Clinical implications
We have previously demonstrated that 17-OHPC blunts inflammatory cytokine secretion, hypertension, and renal ET-1 in a pregnant rat model of PE. Furthermore 17-OHPC attenuated hypertension in chronic TNF-alpha-treated pregnant rats and progesterone had a significant impact to reduce TNF-alpha-stimulated ET-1 in HUVECs.18 In the current study, we provide evidence that PE is a state of progesterone deficiency.19 Importantly, we demonstrate the efficacy of 17-OHPC to blunt hypertensive actions in response to placental ischemia, without further reducing pup weight, reducing litter size, or inducing fetal malformations. Furthermore, we report that sera isolated from pregnant rats with chronic RUPP and sera from pregnant women with PE enhance ET-1 production from vascular endothelial cells and that the addition of progesterone attenuated that response. These data suggest an important role of progesterone to blunt ET-1 activation and supports the hypothesis that 17-OHPC could be a potential treatment of hypertension associated with placental ischemia, without further causing harm to fetal development and growth.

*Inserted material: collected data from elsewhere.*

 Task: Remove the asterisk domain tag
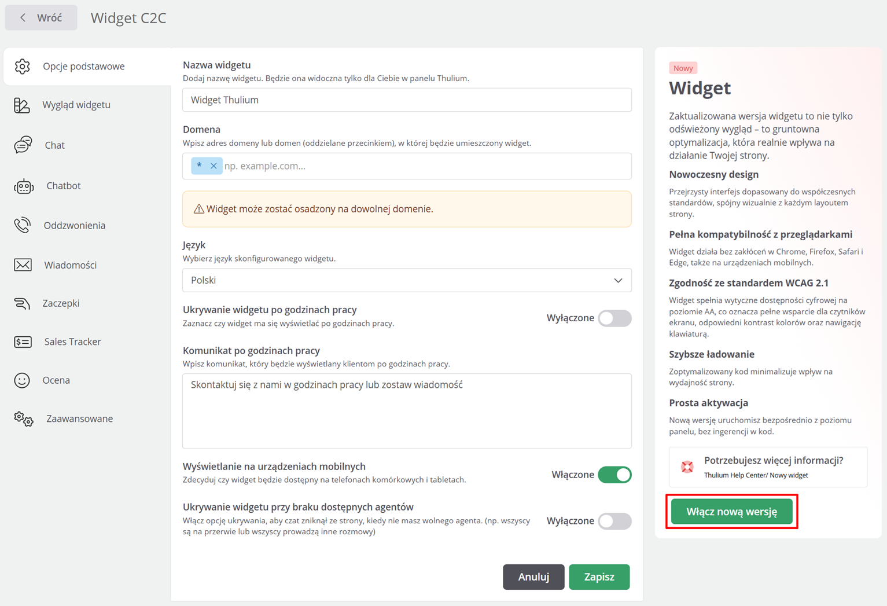coord(214,166)

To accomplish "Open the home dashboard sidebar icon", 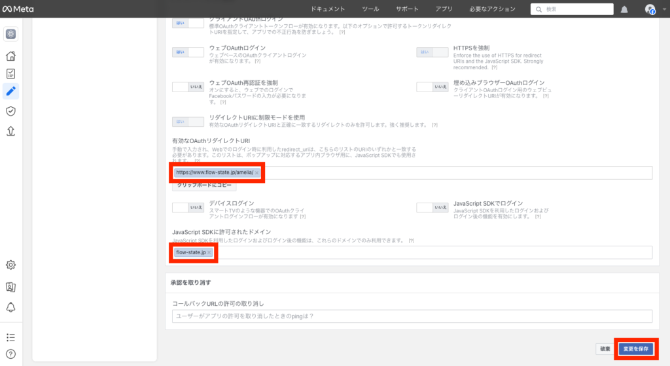I will click(x=10, y=56).
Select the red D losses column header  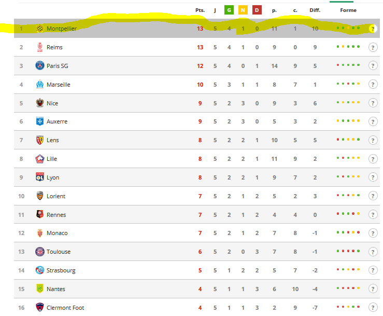point(257,10)
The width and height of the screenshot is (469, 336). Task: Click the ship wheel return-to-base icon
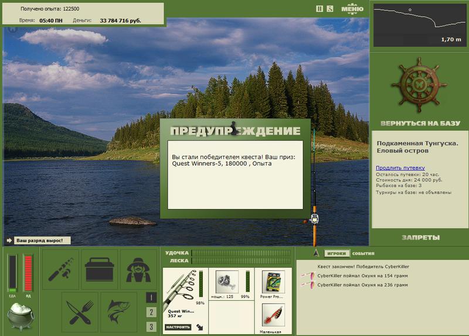click(419, 85)
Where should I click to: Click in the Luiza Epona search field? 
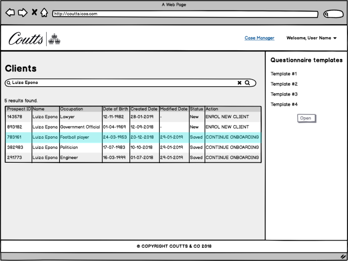click(125, 83)
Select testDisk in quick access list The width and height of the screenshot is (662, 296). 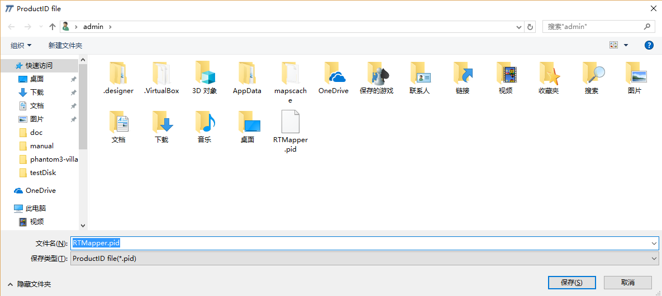(x=43, y=172)
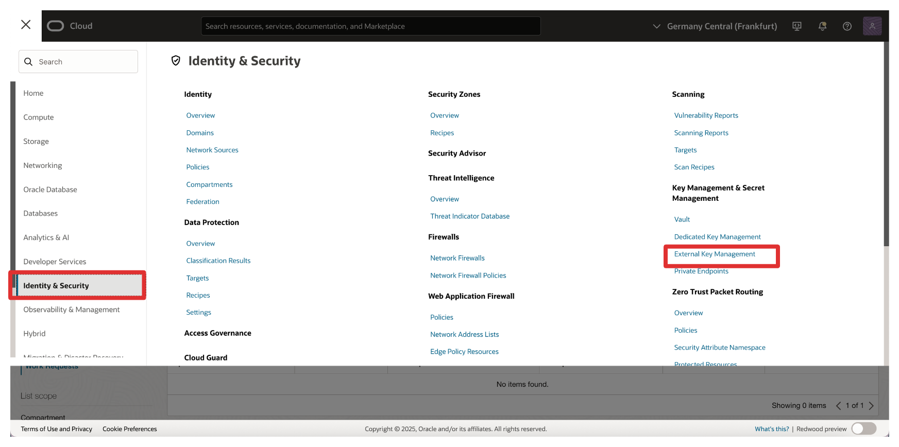This screenshot has height=447, width=899.
Task: Open Compartments under Identity
Action: [209, 184]
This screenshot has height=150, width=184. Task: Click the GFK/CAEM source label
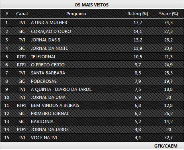pos(166,146)
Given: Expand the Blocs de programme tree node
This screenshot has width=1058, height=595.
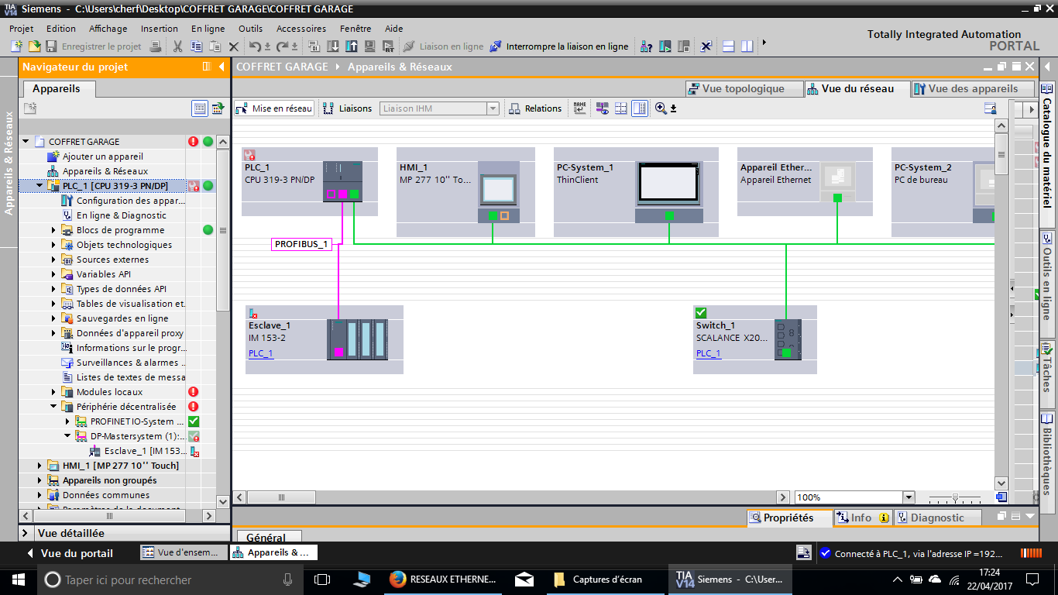Looking at the screenshot, I should (54, 230).
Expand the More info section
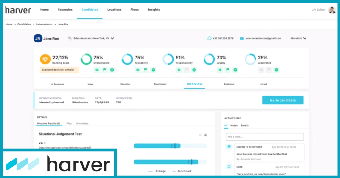 (x=298, y=38)
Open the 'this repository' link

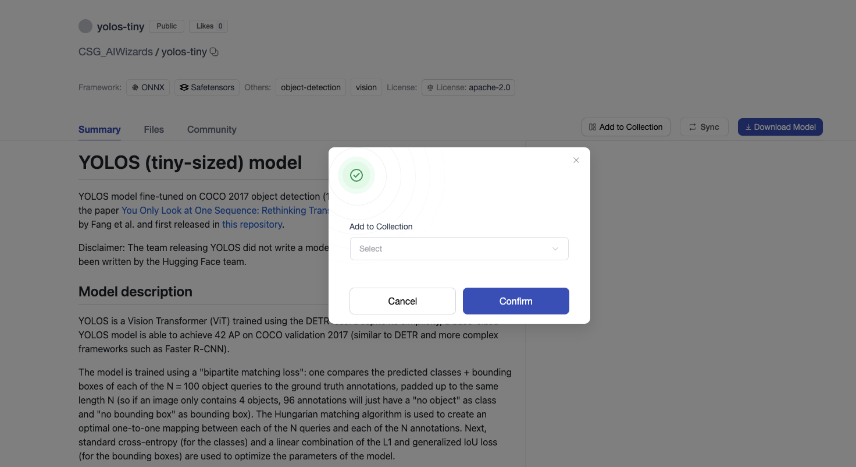[252, 224]
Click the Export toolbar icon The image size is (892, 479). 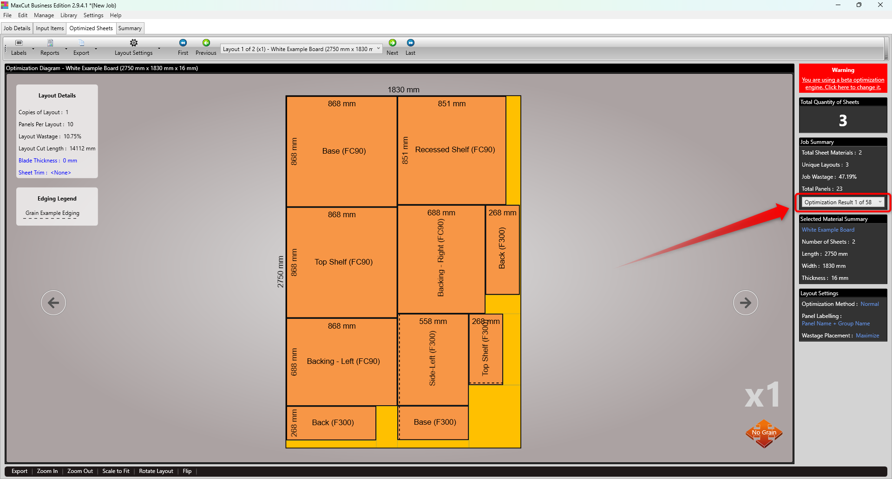tap(81, 43)
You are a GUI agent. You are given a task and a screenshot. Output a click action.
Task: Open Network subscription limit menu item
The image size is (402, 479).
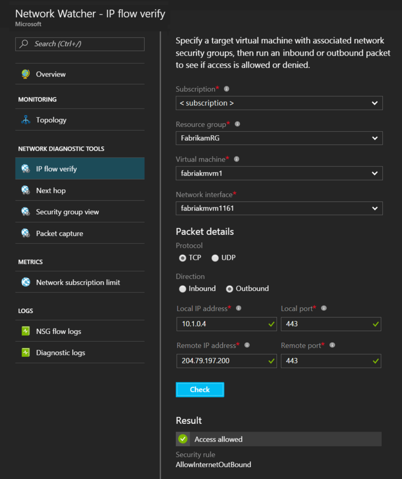[x=80, y=282]
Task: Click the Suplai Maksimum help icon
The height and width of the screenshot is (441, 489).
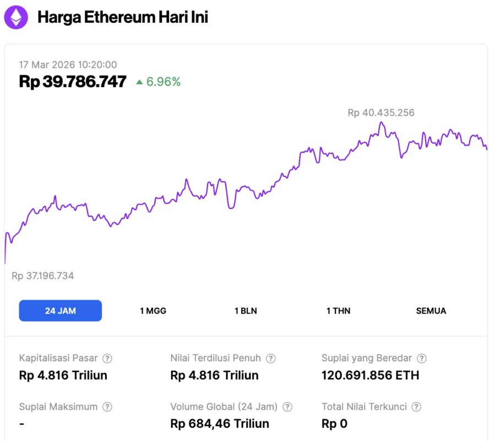Action: click(107, 407)
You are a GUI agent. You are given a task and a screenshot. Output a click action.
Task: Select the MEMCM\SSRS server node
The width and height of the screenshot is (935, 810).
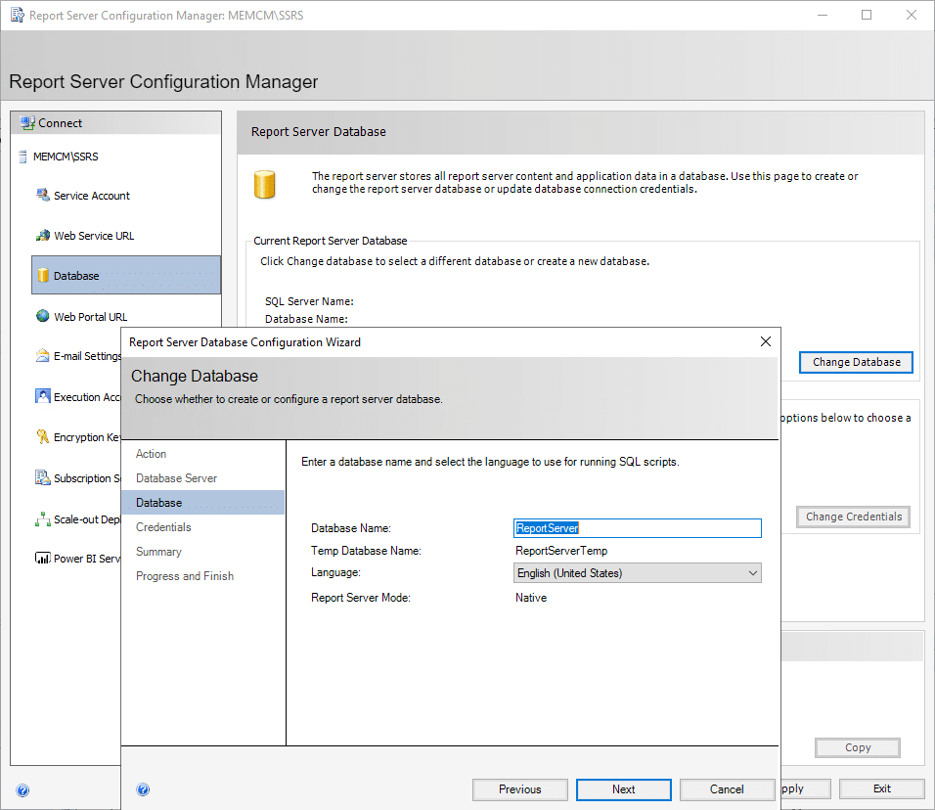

Data from this study emphasize the need to evaluate the use of progesterone and/or 17-OHPC in a larger trial to determine the efficacy of this treatment as a possible therapy for primary or superimposed PE. This intervention has the potential to exert an antihypertensive effect through a decrease in the maternal intravascular inflammatory response and maternal vascular endothelial cell activation with secondary prolongation of pregnancy for maternal and fetal benefit.
Footnotes
The authors report no conflict of interest.
Presented in poster format at the 32nd annual meeting of the Society for Maternal-Fetal Medicine, Dallas, TX, Feb. 6–11, 2012.